TEXT TO READ ::
The Boks
Stats in rugby overall show that more tries are scored from counter attacks (element of surprise) than by phase play and set pieces.
Ja, what mo st of has been saying...
Maybe it differs with individual nations stats but this is overall rugby worldwide stats.
The NZ'ers are the counter-attack kings and I guess they over the years have scored more tries over, lets say the last 2 decades than any other national side.
I don't say this is gospel but it was in an article on this subject...it is however an interesting point.
The element of surprise is a successful military concept...I think the same principal applies to all competitions of challenge.
The same old tactics over and over again eventually lose their power...one has to develope new tactics to outwit the opponent.
Well, if anyone on here watched chasing the sun, you know how Rassie broke down Gatland Wales team. Gatland pretty much played the same game.
Wait for the other team to make the mistake, so you can't go on full attack as Gatland / Wales continue to pepper you with kicks and put pressure on you.
It worked for Wales for 12 years and they have been right up at the top for a long time under him.
So why play into his hands when he is waiting for you to attack.
Lets hope we see a slight different approach when it comes to the other matches.
I for one am not a fan of kicking the ball away
The Springboks scored 66 against this Lions squad and won the series after not being able to push on after 2019 WC.
I don't know and maybe we need "clarification*" from Ian Foster if 1 point is all the difference in being able to stay awake and boring rugby.
Well the Lions had more territory/more possession/ more metres and more defenders beaten. Was that part of the plan. Or were we just lucky Curry, Price and Williams blew obvious try scoring opportunities.
Oh I forgot, that was part of the plan to demoralize them. Just as we played a non optimum game and nearly lost against Wales….just to head fake England in the final.
Funny though how the game we played against Wales was the game we played in each Lions test.
Dave
Not only madness - I from time to time have a talk with some ex-springboks and present ones and if I even mention something coming from Mozart and the Kindergarte Imbecile - obviously did not mention their names - they generally burst out laughing and have said "They must be kidding. Do they understand the game. ll they said about Erasmus and Nienaber is that they are the best coaches they ever played under.
"In the WC we scored more points, beat more defenders, made more clean breaks and gained more metres than any other side"

Data entries
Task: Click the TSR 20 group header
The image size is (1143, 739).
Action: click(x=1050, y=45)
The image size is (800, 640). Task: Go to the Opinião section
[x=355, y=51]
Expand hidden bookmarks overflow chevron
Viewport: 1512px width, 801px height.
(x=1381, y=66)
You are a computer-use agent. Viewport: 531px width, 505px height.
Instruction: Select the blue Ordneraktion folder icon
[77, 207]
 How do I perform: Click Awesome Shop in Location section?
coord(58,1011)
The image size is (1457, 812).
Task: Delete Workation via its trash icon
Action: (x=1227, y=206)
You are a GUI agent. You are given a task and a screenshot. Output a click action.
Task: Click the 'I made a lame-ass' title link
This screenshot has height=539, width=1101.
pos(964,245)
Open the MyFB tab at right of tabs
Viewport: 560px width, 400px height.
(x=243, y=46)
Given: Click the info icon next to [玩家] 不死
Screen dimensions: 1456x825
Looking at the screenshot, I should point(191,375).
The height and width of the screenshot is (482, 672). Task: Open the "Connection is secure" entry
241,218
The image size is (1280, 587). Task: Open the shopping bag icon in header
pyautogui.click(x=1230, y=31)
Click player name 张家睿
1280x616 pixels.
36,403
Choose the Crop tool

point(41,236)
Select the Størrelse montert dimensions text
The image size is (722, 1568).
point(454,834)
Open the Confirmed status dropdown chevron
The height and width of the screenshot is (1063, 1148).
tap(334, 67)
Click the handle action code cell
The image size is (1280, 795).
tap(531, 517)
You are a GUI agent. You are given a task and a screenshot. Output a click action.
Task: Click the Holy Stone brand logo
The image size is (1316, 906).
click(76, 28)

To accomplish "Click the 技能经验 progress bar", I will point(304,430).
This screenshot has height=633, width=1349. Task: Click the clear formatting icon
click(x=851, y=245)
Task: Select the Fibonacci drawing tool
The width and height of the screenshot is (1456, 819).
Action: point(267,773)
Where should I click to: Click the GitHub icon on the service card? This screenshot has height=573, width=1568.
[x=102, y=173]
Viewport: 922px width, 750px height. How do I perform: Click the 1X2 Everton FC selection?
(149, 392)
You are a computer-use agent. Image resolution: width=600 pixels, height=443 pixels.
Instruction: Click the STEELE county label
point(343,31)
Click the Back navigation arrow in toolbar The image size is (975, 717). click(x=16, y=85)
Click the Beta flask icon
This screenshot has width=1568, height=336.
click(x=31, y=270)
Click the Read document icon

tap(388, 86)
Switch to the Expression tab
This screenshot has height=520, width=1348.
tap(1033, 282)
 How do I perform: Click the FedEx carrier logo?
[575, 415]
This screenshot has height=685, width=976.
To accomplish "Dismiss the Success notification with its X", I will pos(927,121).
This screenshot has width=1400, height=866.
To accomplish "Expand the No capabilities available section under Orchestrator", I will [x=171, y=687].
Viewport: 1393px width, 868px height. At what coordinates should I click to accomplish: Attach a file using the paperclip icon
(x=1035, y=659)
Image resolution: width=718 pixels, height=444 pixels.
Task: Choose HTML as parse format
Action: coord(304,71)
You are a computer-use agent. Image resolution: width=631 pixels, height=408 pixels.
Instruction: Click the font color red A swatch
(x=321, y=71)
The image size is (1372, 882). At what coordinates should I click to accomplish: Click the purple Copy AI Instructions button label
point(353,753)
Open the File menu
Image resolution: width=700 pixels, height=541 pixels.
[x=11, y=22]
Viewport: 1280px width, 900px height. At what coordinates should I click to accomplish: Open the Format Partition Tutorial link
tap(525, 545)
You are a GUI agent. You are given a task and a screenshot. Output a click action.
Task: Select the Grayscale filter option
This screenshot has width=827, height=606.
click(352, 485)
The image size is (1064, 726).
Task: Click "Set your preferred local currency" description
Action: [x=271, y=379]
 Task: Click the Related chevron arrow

EXERCISES ::
1. Reproduce the passage of the rugby forum discussion that begins with "Well the Lions" and continues through "in the final.".
2. Write what comes next in the rugby forum discussion, picking up after its final sentence.

WRITTEN RESPONSES ::
1.
Well the Lions had more territory/more possession/ more metres and more defenders beaten. Was that part of the plan. Or were we just lucky Curry, Price and Williams blew obvious try scoring opportunities.
Oh I forgot, that was part of the plan to demoralize them. Just as we played a non optimum game and nearly lost against Wales….just to head fake England in the final.

2.
No. New Zealand 122 clean breaks, the Boks 89. Consider that the Boks played some very lowly opposition. Most of their numbers came from the Canada game (25 clean breaks and 42 defenders beaten).
The 2019 Boks were outside the top tier for attacking production. They finished 3rd and 4th in almost all categories.
As for winning most games with little possession. The info I have at hand doesn't correlate with that. Wellington was an anomaly. We don't often win games like that. A few Kiwi errors really hurt them a lot.
Unteromlett gets scrambled again. In the face of truth:
You obviously avoided the link in the ‘no respect’ thread. So you are making incorrect claims:
Read this Dave and stop embarrassing yourself:
‘ And whether Springboks supporters want to admit it or not, the results say they are an above-average team barely above Springbok teams of the past.
Since Rassie Erasmus and Jacques Nienaber took over the Springboks as a duo and employed this style of game, they are 20-9-1, winning 66.6 percent of the games.
The Lions tour was perfectly smack bang on this average, with two wins and one loss, and could’ve easily fallen the other way in the last five minutes of the series.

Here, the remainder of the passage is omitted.